## Directions
The records below must be repeated exactly, but without their pictures.

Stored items
:::

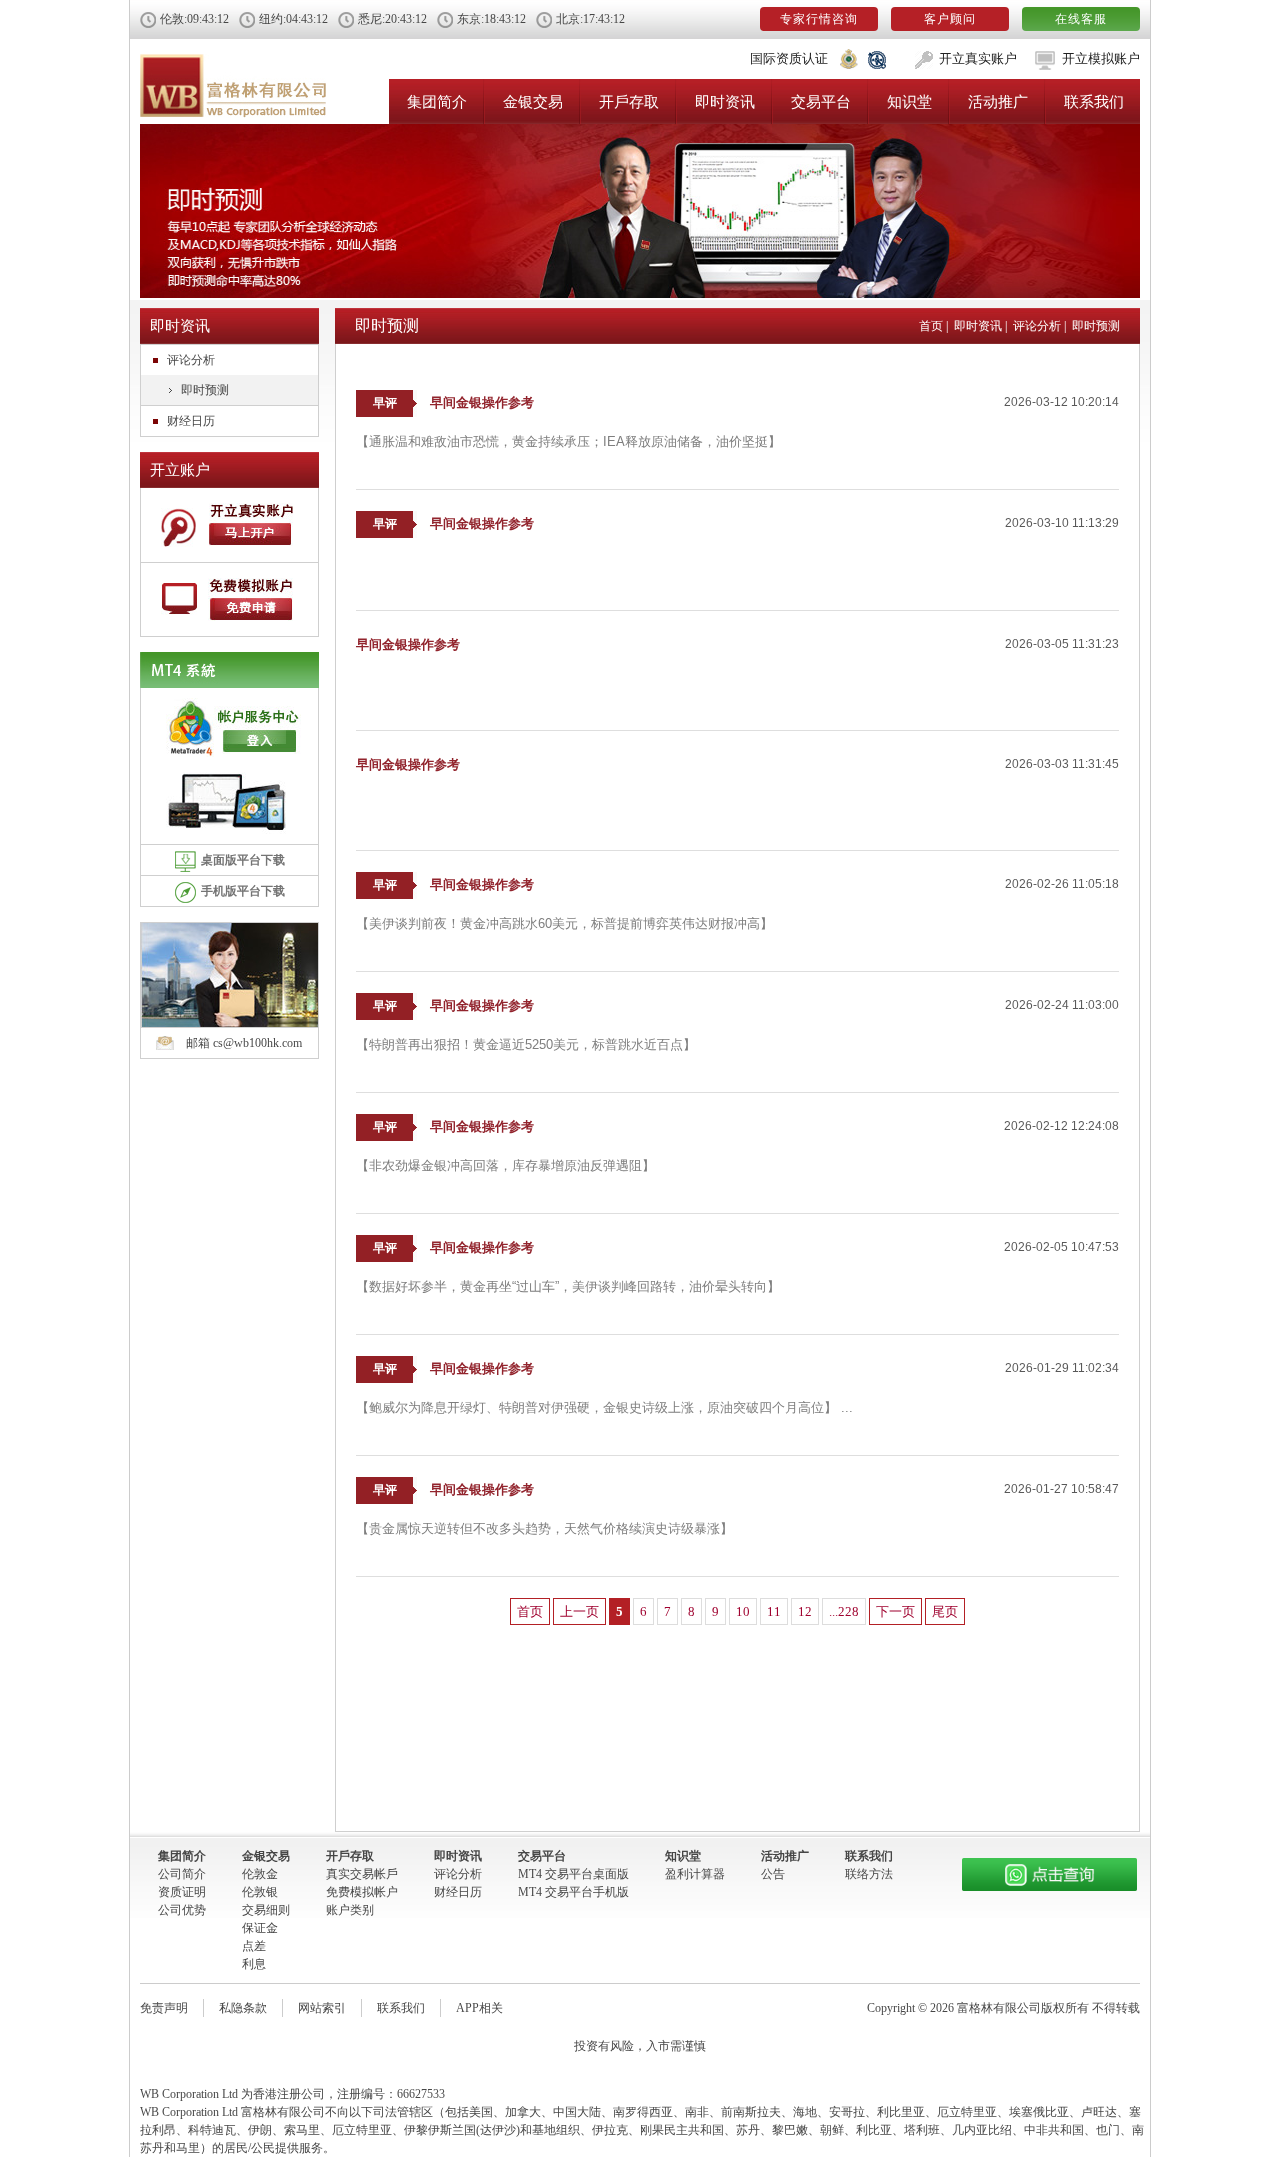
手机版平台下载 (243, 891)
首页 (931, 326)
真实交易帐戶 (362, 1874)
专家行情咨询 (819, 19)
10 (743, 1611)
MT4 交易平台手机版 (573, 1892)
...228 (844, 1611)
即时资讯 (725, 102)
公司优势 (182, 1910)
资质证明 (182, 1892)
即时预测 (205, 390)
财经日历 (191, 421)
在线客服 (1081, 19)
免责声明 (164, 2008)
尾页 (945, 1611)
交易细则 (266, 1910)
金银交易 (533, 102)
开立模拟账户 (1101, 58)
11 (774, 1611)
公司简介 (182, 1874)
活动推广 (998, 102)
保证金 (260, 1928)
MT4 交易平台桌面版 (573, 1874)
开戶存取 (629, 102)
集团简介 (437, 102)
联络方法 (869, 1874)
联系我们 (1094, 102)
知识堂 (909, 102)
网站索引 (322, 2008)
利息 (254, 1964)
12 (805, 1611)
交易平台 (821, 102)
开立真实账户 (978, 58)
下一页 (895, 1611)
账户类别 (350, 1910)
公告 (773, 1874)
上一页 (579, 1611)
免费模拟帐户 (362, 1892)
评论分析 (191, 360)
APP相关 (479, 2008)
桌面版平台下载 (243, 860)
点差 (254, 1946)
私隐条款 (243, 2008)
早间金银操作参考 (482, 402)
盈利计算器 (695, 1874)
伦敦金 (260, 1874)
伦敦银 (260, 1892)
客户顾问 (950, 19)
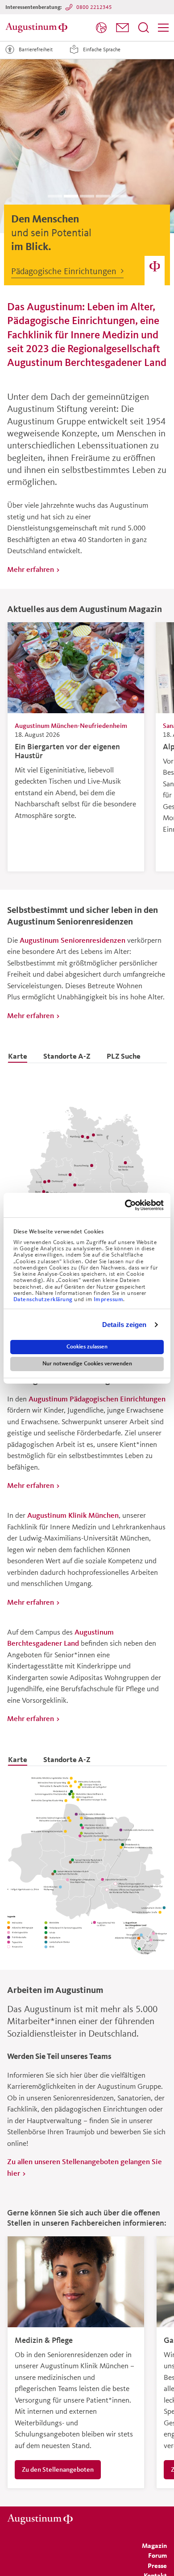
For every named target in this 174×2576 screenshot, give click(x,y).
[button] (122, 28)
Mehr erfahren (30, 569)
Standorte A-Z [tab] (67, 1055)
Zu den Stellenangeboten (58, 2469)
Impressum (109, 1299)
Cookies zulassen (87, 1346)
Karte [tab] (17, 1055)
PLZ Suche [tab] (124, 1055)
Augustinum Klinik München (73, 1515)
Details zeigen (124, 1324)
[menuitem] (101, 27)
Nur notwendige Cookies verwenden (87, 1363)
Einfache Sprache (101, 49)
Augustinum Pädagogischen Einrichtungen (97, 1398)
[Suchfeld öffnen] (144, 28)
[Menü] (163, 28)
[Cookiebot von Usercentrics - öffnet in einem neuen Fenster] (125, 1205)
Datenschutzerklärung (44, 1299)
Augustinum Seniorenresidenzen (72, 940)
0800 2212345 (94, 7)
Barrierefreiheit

:::

## Reply to the task
手机版平台下载 (243, 891)
首页 (931, 326)
真实交易帐戶 (362, 1874)
专家行情咨询 (819, 19)
10 (743, 1611)
MT4 交易平台手机版 (573, 1892)
...228 (844, 1611)
即时资讯 (725, 102)
公司优势 (182, 1910)
资质证明 (182, 1892)
即时预测 (205, 390)
财经日历 (191, 421)
在线客服 (1081, 19)
免责声明 (164, 2008)
尾页 (945, 1611)
交易细则 (266, 1910)
金银交易 (533, 102)
开立模拟账户 (1101, 58)
11 (774, 1611)
公司简介 (182, 1874)
活动推广 (998, 102)
保证金 (260, 1928)
MT4 交易平台桌面版 (573, 1874)
开戶存取 (629, 102)
集团简介 (437, 102)
联络方法 (869, 1874)
联系我们 (1094, 102)
知识堂 (909, 102)
网站索引 (322, 2008)
利息 (254, 1964)
12 (805, 1611)
交易平台 (821, 102)
开立真实账户 (978, 58)
下一页 (895, 1611)
账户类别 (350, 1910)
公告 (773, 1874)
上一页 (579, 1611)
免费模拟帐户 (362, 1892)
评论分析 (191, 360)
APP相关 (479, 2008)
桌面版平台下载 (243, 860)
点差 (254, 1946)
私隐条款 (243, 2008)
早间金银操作参考 (482, 402)
盈利计算器 (695, 1874)
伦敦金 (260, 1874)
伦敦银 (260, 1892)
客户顾问 (950, 19)
For every named target in this 174×2576 screenshot, give click(x,y).
[button] (122, 28)
Mehr erfahren (30, 569)
Standorte A-Z [tab] (67, 1055)
Zu den Stellenangeboten (58, 2469)
Impressum (109, 1299)
Cookies zulassen (87, 1346)
Karte [tab] (17, 1055)
PLZ Suche [tab] (124, 1055)
Augustinum Klinik München (73, 1515)
Details zeigen (124, 1324)
[menuitem] (101, 27)
Nur notwendige Cookies verwenden (87, 1363)
Einfache Sprache (101, 49)
Augustinum Pädagogischen Einrichtungen (97, 1398)
[Suchfeld öffnen] (144, 28)
[Menü] (163, 28)
[Cookiebot von Usercentrics - öffnet in einem neuen Fenster] (125, 1205)
Datenschutzerklärung (44, 1299)
Augustinum Seniorenresidenzen (72, 940)
0800 2212345 (94, 7)
Barrierefreiheit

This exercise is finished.